_Material supplied_.
** START **

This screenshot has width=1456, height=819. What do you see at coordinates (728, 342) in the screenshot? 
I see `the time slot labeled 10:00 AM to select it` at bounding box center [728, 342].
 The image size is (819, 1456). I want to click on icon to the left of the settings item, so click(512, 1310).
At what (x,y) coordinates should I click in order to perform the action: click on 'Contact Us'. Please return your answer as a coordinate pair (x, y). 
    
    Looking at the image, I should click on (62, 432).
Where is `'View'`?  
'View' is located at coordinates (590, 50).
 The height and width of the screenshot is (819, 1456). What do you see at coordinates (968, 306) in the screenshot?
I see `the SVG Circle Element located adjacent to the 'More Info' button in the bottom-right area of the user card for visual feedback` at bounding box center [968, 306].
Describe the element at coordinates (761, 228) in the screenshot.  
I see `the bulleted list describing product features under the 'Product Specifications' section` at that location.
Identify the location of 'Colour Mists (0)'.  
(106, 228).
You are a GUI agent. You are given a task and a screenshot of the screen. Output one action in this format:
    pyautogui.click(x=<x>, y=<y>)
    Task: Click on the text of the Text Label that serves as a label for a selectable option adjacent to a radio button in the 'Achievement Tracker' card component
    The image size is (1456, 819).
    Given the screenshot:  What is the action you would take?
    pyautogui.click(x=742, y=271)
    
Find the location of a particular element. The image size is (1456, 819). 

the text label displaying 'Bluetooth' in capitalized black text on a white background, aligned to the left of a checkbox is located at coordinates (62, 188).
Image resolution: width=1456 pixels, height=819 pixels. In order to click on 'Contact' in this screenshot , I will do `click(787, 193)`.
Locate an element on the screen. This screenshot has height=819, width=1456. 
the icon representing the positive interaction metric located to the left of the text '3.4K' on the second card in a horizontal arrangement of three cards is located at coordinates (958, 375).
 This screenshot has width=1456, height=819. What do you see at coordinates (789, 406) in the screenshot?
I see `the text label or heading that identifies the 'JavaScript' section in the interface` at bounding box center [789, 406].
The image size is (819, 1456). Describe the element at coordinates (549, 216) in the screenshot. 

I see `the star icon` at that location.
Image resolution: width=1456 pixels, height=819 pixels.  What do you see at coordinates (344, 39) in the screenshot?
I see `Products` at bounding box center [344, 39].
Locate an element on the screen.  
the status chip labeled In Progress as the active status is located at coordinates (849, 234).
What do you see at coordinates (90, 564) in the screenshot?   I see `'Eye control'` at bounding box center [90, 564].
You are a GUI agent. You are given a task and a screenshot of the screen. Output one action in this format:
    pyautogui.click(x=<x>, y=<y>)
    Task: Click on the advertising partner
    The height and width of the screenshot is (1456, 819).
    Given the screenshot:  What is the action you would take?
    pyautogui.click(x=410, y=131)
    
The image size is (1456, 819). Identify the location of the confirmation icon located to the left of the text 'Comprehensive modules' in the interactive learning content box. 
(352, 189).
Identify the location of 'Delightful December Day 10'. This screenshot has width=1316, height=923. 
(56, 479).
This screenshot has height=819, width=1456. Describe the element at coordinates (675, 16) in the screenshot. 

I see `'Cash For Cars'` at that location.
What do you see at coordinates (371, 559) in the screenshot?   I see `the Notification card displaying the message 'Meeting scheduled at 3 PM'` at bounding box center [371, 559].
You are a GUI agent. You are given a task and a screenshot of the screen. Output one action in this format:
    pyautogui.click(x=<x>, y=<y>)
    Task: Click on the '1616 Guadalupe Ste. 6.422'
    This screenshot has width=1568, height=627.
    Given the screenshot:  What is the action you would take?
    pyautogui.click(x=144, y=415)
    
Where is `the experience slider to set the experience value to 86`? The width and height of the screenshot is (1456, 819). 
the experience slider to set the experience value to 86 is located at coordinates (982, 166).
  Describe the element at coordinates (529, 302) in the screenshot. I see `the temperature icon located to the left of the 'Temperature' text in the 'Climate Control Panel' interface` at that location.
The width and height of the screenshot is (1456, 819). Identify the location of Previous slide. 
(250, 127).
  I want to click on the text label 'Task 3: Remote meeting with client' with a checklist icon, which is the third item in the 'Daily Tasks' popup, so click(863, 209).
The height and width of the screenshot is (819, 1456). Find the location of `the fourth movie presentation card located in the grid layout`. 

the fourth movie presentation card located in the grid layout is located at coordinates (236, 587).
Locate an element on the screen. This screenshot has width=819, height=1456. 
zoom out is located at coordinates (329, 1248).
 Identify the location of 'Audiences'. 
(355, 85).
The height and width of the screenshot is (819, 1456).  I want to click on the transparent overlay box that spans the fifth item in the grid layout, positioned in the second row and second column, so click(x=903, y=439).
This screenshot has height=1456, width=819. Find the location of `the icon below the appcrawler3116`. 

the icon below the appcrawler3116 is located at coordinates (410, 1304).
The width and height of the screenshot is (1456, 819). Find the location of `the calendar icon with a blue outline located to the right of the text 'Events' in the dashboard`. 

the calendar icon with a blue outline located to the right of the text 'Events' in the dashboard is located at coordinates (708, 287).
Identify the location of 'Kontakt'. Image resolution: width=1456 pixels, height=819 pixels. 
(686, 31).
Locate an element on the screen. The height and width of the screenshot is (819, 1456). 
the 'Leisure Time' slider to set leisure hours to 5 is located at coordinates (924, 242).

** END **

How many lines in the data above contain the word "bounding"? Reply with the number alone.

_Output below_. 6